Material provided: Begin

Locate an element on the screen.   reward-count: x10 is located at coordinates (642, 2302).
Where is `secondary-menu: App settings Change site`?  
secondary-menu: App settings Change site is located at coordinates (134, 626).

Material provided: End
Material provided: Begin

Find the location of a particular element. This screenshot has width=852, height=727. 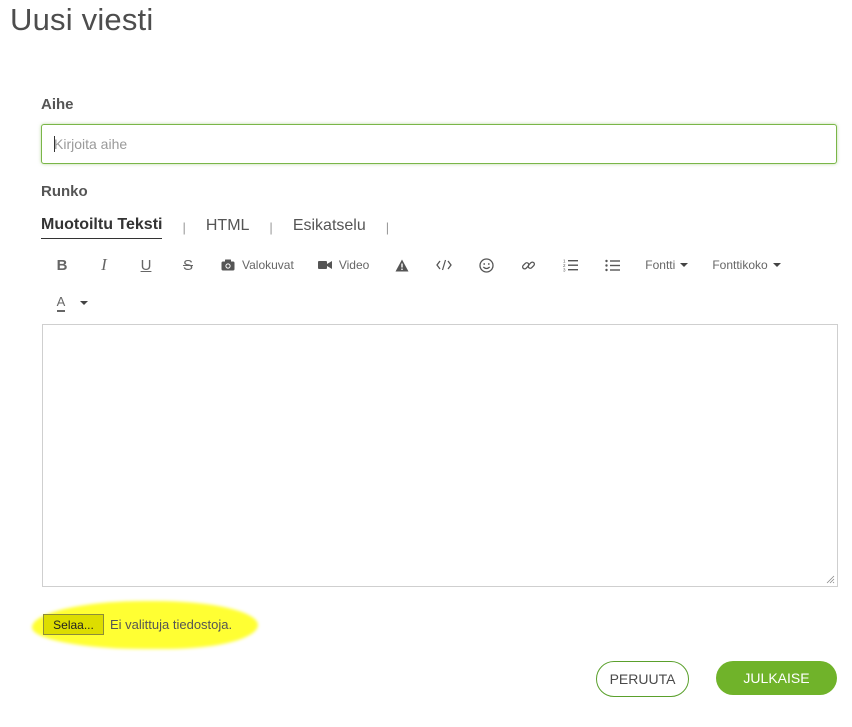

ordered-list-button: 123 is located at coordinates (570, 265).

Material provided: End

Directions: Reproduce the lines starting at the one containing "Locate an element" and ending at the one containing "secondary-menu: App settings Change site is", switching "screen" to "page" and leaving everything else unchanged.

Reply to the exercise:
Locate an element on the page.   reward-count: x10 is located at coordinates (642, 2302).
Where is `secondary-menu: App settings Change site`?  
secondary-menu: App settings Change site is located at coordinates (134, 626).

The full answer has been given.